Stored data entries

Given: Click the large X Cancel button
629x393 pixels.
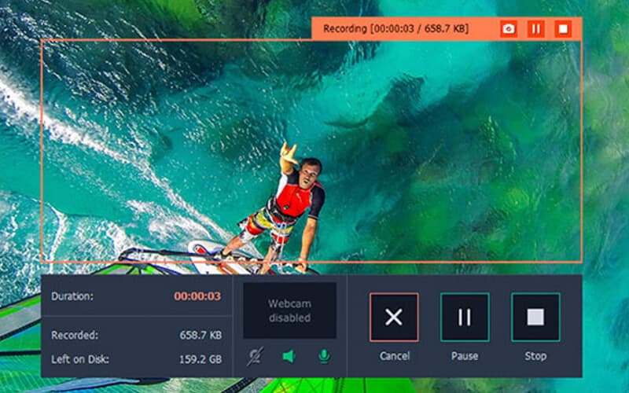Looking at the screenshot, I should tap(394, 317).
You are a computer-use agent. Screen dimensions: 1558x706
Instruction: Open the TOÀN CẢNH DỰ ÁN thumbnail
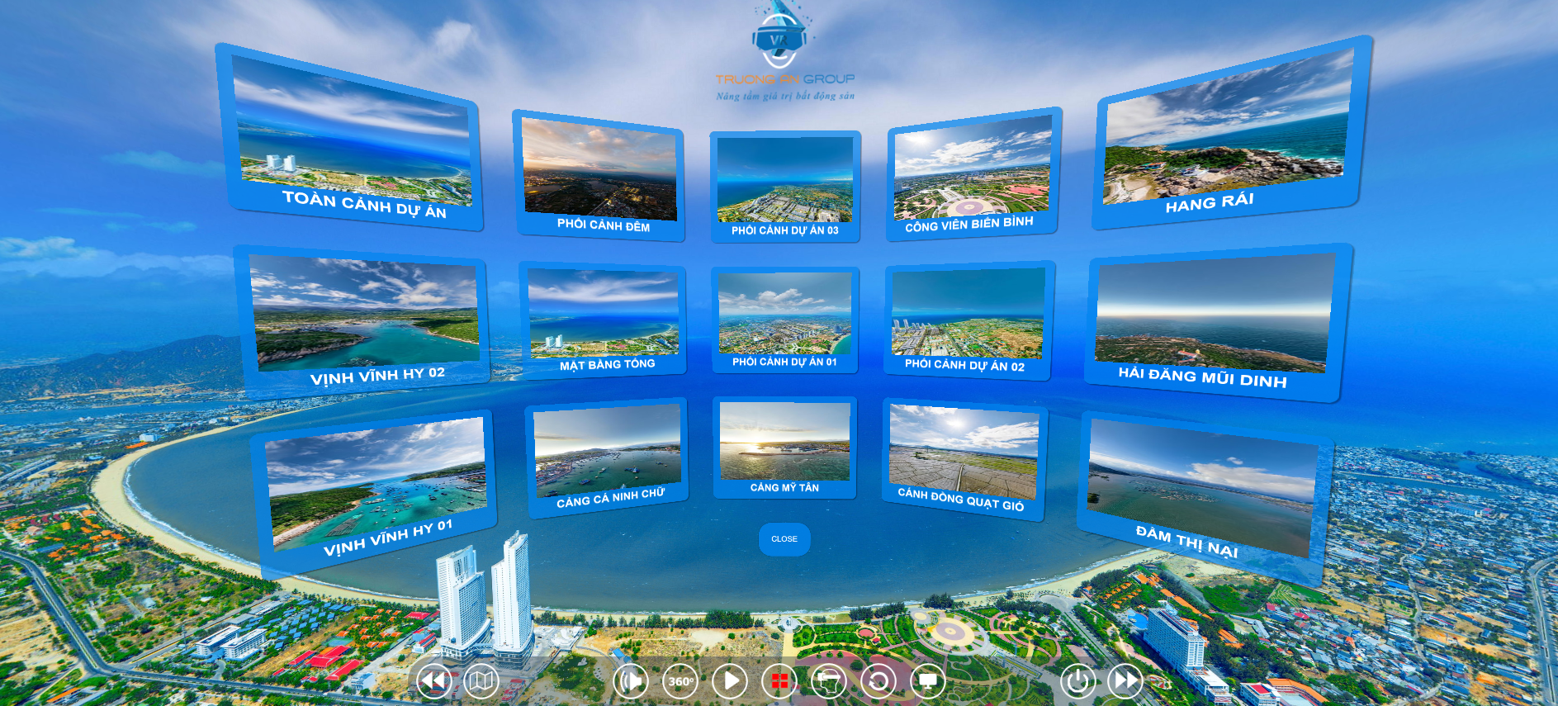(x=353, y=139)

> [Exercise requirements]
Set down the entries above exactly, and keep every picture out of your copy.

> [Written response]
Given: Click the large X Cancel button
629x393 pixels.
Looking at the screenshot, I should tap(394, 317).
You are a computer-use agent. Screen dimensions: 1558x706
Instruction: Open the TOÀN CẢNH DỰ ÁN thumbnail
(x=353, y=139)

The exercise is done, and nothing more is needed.